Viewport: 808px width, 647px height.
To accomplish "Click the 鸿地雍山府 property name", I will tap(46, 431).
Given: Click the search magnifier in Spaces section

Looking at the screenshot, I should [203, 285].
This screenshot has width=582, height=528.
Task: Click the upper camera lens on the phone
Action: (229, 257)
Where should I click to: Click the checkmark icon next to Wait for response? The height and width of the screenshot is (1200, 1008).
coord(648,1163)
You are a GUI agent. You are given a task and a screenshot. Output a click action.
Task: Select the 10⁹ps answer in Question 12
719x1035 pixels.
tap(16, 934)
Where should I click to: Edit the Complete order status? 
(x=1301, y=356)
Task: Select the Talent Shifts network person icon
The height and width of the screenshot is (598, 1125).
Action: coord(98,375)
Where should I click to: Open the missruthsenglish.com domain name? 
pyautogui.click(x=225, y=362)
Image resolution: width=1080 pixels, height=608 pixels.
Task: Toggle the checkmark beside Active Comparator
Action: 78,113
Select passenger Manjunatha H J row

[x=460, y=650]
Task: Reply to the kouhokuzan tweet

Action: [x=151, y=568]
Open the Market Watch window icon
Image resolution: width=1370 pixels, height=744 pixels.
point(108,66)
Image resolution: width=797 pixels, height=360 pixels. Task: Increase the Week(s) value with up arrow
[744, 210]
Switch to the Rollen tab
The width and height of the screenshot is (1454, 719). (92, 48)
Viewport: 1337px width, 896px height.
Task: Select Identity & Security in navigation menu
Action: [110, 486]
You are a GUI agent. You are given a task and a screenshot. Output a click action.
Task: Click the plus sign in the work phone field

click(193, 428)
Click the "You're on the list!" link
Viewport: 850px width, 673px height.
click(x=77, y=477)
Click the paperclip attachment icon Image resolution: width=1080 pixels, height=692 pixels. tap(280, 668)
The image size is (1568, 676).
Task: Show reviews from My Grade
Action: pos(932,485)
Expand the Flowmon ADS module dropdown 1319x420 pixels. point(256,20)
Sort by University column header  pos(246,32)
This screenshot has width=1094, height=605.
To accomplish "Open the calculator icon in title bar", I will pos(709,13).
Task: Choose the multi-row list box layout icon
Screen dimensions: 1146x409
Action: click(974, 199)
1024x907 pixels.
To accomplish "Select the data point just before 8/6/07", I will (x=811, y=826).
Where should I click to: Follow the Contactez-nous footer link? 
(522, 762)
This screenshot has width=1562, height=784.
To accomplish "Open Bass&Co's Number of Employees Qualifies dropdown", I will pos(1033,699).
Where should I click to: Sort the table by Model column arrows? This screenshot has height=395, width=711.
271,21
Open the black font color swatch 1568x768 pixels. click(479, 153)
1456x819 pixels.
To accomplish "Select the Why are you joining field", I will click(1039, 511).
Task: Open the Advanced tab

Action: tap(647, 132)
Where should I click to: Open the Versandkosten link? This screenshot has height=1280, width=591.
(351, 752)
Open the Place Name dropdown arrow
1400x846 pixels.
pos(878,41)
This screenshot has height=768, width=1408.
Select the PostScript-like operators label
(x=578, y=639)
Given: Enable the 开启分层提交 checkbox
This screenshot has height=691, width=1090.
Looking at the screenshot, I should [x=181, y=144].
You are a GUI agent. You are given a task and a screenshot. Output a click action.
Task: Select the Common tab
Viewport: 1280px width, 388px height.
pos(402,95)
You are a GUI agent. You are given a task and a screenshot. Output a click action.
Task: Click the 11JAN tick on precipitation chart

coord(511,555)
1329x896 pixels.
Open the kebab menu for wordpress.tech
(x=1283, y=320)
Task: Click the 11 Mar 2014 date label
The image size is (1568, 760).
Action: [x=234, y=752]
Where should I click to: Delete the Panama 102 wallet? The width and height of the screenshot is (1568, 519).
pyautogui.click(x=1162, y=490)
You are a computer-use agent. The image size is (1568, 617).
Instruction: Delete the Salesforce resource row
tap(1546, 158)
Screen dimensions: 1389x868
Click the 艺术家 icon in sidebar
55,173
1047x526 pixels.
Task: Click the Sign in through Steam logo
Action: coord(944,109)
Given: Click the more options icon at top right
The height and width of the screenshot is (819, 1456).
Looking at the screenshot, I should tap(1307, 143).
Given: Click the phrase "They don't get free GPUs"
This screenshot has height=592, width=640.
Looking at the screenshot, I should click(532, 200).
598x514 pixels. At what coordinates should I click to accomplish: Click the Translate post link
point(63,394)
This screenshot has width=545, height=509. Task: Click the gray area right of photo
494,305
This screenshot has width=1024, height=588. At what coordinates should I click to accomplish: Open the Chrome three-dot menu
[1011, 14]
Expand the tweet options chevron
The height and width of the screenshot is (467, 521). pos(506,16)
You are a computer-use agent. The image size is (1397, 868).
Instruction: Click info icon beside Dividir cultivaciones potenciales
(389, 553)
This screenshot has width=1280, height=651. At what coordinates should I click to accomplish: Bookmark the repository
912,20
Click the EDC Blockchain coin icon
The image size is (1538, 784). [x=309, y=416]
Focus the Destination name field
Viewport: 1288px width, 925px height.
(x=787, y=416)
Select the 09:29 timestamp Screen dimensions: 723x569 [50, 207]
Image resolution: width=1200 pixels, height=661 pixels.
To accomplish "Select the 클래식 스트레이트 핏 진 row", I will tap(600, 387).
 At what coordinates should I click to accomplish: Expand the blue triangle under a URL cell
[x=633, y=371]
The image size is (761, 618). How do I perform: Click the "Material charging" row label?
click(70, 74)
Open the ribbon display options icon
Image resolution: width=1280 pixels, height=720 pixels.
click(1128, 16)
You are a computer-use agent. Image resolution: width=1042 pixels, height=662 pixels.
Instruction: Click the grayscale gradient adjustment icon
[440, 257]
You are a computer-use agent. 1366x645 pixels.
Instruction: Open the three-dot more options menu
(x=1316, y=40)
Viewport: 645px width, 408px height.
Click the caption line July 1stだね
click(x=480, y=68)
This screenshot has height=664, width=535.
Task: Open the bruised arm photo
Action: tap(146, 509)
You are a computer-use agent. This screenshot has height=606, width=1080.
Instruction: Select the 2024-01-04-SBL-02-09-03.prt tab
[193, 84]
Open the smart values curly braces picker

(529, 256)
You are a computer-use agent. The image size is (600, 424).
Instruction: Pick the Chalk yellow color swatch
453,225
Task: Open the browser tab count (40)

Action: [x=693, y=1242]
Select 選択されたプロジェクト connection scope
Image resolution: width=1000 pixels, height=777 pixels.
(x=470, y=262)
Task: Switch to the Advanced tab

......

◆ **ABOUT THIS EXERCISE**
Please return every line of the records that contains the word "computer".

◆ **REPLY TO THE TASK**
You are a computer-use agent. The image size is (1568, 617).
You are a computer-use agent. The image size is (1397, 868).
You are a computer-use agent. Image resolution: width=1042 pixels, height=662 pixels.
You are a computer-use agent. 1366x645 pixels.
You are a computer-use agent. This screenshot has height=606, width=1080.
You are a computer-use agent. The image size is (600, 424).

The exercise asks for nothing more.